The task> Go through the entries below and pick out every line with "arrow".

_ _ _

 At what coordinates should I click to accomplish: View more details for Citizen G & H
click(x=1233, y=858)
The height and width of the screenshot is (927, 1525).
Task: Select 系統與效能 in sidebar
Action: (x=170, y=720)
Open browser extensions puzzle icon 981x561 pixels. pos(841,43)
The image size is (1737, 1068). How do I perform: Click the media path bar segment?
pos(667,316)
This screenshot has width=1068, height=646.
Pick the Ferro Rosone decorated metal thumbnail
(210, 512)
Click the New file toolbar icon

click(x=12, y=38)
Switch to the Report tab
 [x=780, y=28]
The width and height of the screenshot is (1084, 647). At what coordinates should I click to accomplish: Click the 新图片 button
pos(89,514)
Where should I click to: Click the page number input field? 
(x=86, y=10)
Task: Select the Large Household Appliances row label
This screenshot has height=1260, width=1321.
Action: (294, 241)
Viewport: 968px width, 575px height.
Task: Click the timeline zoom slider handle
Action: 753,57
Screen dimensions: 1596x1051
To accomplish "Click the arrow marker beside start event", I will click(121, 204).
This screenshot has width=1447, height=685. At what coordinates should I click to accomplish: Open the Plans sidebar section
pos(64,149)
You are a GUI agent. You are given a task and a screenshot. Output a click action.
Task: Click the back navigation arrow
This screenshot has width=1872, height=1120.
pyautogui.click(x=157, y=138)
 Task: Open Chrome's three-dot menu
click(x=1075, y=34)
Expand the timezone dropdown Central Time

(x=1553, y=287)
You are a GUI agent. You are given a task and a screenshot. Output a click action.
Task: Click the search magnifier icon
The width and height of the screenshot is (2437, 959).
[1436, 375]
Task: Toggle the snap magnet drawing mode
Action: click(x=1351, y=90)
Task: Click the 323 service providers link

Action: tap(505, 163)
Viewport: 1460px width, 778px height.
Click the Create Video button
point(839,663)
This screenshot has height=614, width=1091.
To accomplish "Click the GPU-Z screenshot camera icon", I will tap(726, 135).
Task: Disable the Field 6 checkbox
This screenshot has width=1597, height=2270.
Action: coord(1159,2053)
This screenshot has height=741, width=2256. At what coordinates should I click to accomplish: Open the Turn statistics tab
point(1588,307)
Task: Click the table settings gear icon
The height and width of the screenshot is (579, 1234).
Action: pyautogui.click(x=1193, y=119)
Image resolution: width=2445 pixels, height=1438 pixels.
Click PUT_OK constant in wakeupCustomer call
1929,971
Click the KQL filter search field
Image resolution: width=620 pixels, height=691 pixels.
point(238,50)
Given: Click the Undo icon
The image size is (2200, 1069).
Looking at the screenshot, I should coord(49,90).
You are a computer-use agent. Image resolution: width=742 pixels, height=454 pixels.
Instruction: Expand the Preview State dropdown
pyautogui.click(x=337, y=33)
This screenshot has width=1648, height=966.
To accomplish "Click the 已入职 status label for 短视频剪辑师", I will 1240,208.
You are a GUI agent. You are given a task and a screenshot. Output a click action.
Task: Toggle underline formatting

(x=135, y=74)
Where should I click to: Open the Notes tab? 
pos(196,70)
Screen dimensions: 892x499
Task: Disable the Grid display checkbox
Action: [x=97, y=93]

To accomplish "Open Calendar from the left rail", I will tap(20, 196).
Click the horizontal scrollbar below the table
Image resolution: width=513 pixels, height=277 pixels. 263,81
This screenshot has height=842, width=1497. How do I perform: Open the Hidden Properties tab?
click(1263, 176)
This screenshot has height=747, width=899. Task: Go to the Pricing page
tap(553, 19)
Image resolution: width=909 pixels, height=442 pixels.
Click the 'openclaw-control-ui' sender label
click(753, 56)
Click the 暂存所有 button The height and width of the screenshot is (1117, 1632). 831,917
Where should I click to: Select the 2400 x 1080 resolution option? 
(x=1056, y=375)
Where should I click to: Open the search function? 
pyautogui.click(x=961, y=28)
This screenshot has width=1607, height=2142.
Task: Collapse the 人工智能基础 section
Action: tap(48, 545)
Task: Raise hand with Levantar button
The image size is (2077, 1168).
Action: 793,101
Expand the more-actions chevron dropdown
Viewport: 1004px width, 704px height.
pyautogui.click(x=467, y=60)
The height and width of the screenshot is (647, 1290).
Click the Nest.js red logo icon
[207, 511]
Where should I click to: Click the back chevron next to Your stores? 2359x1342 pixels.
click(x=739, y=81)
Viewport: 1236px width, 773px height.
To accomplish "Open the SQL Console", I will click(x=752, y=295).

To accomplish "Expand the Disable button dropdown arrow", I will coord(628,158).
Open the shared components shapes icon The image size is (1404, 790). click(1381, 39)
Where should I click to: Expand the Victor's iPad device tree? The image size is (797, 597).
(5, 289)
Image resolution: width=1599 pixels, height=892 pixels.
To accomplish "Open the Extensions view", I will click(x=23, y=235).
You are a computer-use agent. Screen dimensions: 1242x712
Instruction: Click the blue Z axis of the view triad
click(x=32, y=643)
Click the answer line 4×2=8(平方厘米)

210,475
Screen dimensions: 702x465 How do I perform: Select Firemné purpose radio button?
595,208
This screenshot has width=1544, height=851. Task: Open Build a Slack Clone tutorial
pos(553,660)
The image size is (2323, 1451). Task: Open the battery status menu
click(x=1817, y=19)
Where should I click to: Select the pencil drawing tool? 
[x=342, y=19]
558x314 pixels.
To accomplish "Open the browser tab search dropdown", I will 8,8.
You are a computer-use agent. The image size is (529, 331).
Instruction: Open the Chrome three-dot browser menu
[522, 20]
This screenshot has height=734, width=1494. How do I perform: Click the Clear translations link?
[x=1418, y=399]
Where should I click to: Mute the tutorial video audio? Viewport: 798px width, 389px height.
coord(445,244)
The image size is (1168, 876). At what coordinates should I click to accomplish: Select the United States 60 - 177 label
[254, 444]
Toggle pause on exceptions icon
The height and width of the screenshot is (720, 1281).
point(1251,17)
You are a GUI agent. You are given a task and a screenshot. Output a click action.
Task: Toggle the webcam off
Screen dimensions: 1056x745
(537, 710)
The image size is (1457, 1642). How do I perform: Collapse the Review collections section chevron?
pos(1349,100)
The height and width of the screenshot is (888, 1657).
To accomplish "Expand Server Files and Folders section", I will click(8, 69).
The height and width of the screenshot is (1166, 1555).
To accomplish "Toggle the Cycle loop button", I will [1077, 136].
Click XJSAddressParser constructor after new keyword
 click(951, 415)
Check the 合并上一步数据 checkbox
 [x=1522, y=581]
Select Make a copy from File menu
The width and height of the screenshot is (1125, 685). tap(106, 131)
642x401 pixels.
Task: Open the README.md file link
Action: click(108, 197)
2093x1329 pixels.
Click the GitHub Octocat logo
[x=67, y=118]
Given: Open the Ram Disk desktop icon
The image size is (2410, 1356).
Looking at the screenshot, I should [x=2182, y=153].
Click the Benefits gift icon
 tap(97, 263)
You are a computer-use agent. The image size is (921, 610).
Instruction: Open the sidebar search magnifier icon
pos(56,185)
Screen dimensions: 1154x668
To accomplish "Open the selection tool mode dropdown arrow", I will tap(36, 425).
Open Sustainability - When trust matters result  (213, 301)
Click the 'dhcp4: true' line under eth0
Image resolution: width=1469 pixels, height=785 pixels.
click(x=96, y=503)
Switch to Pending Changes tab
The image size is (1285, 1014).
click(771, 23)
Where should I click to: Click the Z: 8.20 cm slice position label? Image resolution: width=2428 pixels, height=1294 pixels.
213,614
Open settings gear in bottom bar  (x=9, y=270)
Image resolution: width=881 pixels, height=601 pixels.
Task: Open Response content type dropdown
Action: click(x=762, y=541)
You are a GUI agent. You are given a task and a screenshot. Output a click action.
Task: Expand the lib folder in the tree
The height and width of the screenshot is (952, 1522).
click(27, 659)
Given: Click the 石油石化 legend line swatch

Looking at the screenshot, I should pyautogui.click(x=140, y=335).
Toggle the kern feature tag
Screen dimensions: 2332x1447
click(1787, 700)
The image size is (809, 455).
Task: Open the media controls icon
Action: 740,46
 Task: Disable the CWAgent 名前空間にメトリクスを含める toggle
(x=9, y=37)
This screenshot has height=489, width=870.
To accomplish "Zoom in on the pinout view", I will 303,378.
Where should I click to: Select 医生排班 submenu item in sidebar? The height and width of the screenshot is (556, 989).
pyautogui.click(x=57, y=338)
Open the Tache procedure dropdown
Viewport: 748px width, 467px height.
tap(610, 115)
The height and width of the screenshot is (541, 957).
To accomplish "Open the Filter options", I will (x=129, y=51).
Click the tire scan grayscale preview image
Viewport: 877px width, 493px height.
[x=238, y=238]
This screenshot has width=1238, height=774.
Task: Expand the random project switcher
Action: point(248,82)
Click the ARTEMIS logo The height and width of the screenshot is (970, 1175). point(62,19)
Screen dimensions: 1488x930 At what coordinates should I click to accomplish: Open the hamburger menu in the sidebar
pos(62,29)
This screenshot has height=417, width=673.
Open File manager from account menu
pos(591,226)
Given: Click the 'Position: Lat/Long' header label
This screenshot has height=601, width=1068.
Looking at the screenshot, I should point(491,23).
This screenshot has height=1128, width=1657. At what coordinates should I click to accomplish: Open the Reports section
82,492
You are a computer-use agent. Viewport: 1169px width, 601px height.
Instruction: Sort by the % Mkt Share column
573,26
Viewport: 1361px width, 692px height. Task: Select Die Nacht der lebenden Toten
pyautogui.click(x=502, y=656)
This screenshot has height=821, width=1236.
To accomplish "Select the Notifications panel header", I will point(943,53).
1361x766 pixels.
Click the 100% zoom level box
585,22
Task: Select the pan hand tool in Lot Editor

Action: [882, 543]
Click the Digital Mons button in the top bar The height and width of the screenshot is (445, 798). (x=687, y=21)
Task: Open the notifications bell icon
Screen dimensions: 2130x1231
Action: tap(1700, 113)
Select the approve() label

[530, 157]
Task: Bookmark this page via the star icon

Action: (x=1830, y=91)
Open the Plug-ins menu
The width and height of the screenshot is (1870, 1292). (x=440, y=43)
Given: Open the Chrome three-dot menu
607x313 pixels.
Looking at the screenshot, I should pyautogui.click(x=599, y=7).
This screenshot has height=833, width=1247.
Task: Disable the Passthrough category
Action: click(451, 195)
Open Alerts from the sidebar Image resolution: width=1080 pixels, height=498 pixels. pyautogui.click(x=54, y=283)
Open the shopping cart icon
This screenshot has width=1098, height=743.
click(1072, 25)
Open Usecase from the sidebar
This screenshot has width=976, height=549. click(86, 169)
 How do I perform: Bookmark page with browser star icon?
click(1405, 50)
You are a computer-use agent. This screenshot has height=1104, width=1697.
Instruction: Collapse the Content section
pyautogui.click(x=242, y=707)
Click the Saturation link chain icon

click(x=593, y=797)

_ _ _

The completed task>
To accomplish "Click the arrow marker beside start event", I will click(121, 204).
Task: Click the back navigation arrow
To accomplish "Expand the Disable button dropdown arrow", I will coord(628,158).
To accomplish "Open the selection tool mode dropdown arrow", I will tap(36, 425).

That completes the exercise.